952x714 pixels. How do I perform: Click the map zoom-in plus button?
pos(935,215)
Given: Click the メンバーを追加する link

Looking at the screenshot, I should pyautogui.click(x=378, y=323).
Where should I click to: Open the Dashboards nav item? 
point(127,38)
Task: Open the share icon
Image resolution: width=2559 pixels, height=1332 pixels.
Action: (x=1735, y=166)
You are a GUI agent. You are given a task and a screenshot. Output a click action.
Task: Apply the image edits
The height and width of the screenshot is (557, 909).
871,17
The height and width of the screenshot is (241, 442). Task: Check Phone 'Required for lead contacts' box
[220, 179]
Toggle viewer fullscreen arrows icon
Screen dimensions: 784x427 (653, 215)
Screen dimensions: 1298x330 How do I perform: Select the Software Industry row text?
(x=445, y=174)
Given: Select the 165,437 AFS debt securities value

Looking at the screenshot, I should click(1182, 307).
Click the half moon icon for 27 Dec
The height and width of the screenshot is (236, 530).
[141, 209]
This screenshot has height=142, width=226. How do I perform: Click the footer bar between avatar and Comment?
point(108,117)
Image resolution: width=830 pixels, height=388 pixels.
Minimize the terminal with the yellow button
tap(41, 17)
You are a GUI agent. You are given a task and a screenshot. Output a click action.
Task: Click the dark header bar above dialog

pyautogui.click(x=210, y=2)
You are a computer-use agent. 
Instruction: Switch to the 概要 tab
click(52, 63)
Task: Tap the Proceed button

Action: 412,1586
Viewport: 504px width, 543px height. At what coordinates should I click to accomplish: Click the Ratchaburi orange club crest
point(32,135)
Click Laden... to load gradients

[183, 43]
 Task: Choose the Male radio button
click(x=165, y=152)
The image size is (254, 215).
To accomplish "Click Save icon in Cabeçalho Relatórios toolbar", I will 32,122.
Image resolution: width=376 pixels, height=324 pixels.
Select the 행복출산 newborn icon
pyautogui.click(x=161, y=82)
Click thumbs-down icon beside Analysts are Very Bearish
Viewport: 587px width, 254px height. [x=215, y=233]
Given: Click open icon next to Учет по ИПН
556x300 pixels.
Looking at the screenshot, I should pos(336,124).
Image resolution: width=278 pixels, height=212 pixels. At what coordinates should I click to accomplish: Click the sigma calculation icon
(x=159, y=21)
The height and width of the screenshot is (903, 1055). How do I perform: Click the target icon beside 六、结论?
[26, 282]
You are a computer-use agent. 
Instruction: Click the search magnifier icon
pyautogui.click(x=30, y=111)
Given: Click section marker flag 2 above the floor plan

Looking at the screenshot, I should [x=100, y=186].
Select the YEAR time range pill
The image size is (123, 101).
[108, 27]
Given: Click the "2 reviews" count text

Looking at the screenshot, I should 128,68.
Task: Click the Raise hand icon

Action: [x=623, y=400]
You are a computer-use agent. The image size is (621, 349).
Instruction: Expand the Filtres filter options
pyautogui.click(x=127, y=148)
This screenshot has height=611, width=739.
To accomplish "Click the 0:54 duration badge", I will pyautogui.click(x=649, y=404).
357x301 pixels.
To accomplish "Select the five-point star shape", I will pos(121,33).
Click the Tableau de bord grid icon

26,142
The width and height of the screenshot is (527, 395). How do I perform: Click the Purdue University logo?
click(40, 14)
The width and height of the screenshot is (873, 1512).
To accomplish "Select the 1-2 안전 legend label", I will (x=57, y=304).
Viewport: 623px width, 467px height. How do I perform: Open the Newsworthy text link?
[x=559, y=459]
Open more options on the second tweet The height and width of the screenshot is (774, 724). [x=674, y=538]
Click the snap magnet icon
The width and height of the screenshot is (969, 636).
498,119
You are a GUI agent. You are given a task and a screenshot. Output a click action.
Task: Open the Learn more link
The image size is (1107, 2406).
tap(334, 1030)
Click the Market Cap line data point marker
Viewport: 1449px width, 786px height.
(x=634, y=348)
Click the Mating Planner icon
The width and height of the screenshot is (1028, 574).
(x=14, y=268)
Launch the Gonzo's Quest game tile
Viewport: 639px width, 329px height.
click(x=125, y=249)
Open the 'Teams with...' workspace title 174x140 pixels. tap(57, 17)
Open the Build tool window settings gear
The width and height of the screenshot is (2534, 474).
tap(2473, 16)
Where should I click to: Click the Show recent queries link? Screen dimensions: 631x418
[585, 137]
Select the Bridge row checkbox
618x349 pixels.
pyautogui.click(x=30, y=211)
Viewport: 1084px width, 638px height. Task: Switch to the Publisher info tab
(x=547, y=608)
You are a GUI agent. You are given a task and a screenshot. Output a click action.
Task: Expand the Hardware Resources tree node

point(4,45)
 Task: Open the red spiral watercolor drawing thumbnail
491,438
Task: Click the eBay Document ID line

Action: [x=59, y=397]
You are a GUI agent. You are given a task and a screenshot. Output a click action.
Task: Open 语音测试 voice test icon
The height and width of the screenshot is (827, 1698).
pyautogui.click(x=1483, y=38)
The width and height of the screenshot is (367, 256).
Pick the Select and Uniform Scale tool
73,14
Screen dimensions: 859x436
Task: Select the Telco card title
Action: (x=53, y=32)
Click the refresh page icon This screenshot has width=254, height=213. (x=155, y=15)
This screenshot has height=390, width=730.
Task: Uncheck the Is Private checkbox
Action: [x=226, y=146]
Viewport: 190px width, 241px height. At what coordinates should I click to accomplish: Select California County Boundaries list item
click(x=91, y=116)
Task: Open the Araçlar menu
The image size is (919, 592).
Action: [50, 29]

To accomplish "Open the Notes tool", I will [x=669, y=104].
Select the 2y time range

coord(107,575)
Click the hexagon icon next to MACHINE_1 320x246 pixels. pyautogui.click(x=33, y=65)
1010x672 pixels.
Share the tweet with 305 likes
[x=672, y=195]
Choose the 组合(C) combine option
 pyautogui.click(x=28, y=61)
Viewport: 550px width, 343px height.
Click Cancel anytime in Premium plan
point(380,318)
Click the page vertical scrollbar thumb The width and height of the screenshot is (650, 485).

******************************

■ **PROBLEM**
Wherever a line in the entries above holds "more", copy that line.

■ **RESPONSE AREA**
Open more options on the second tweet The height and width of the screenshot is (774, 724). [x=674, y=538]
Task: Open the Learn more link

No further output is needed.